═══ SOURCE MATERIAL ═══

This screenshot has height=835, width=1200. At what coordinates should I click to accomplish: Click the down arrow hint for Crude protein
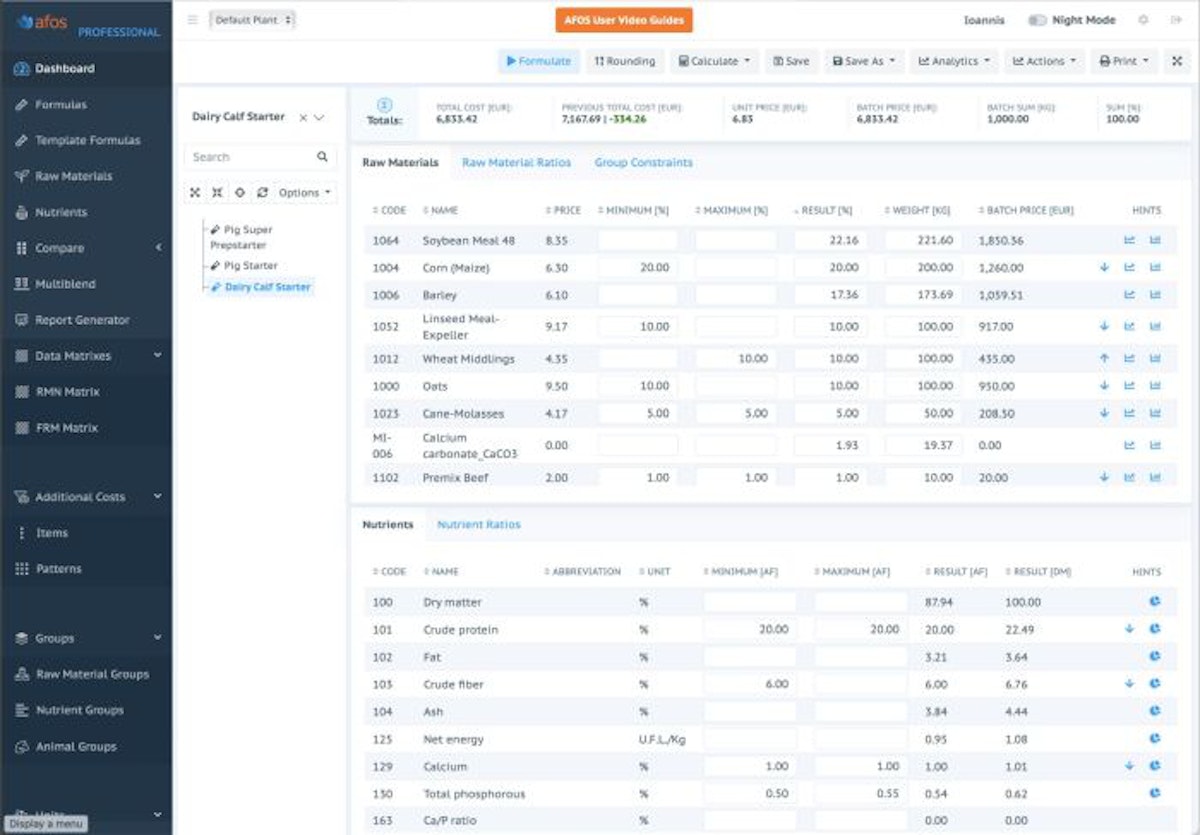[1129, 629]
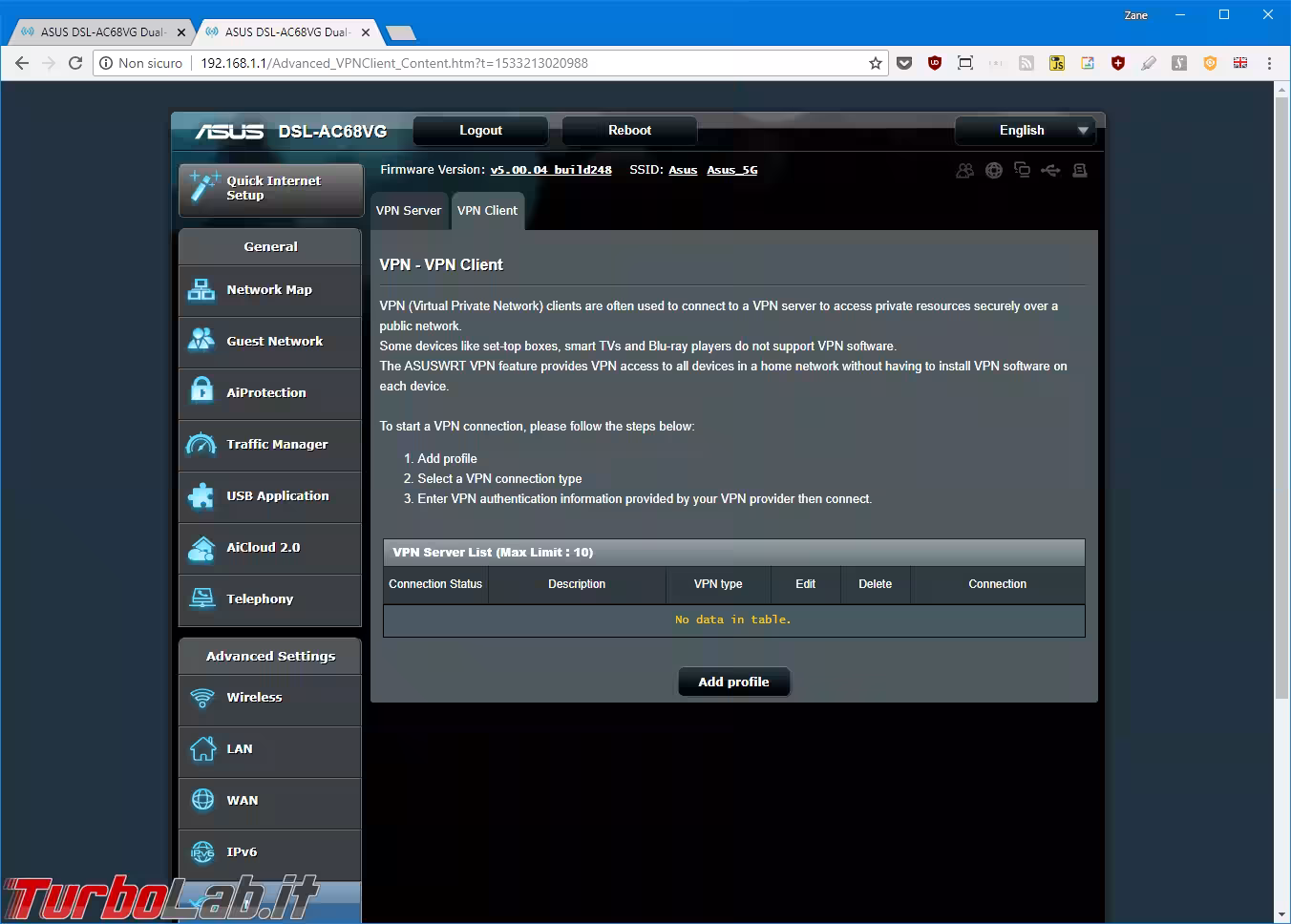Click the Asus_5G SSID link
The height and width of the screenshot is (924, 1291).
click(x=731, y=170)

═══

Each line of the data needs to be output exactly, with any image excluded.

* [EXERCISE RESULT]
This screenshot has height=835, width=1200. At what coordinates should I click to accomplish: Click the down arrow hint for Crude protein
[1129, 629]
Click the Asus_5G SSID link
The height and width of the screenshot is (924, 1291).
click(x=731, y=170)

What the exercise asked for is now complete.